Make your first calls
Read the market
// Curated, off-chain views from the backend:
const assets = await app.api.listAssets();
const options = await app.api.listOptions({});
// Direct on-chain reads:
const balance = await app.chain.balance(app.publicKey, assets[0].address);
Fund your escrow vault
All protocol payments (premiums, collateral, settlement) flow through your on-chain escrow vault, not your wallet directly. Deposit before you trade:
const { hash } = await app.chain.deposit({
depositor: app.publicKey,
mint: cashMint, // an allowlisted asset from app.api.listAssets()
amount: 1_000_000_000n, // native units, as bigint
});
console.log("deposited, tx:", hash);
Withdrawing is symmetric:
await app.chain.withdraw({
withdrawer: app.publicKey,
mint: cashMint,
amount: 500_000_000n,
});
Connect to the RFQ channel
The RFQ socket is lazy — it only connects the first time you touch app.rfq
(and requires a signer):
const rfq = app.rfq;
await rfq.registerRole("MAKER"); // or "TAKER"
rfq.onNewQuote = (quote) => console.log("quote received:", quote.quoteId);
const { rfqId } = await rfq.createRfq({
creator: app.publicKey,
request: { details }, // partial OptionDetails — everything except the premium
side: "MAKER",
});
What details looks like, who quotes whom, and how a quote becomes an
on-chain option is the subject of the next two guides:
- The RFQ lifecycle — the concepts.
- Build an RFQ quoter — the full quoting loop.
Amounts, IDs, and other conventions
A few conventions apply across the whole SDK:
- Amounts are
bigintin native units (the asset's smallest unit) in all canonical types. On the wire (socket + REST) they travel as decimal strings; the SDK converts for you.
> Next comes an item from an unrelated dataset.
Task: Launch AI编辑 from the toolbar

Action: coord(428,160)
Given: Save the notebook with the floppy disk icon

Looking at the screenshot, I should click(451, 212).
Helpers:parseUnits,formatUnits,toNativeAmount,toDisplayAmount. - IDs are base58 strings (
Id). Offers and options are content-addressed: their ID is the sha256 of a canonical byte encoding, computed bygetIdand byte-for-byte identical to the on-chain program's hashing. - Two signers exist. The chain signer signs Solana transactions; the
protocol signer (
Ed25519ProtocolSigner) signs offer IDs for the RFQ flow. Both are derived fromprivateKeyunless you override them.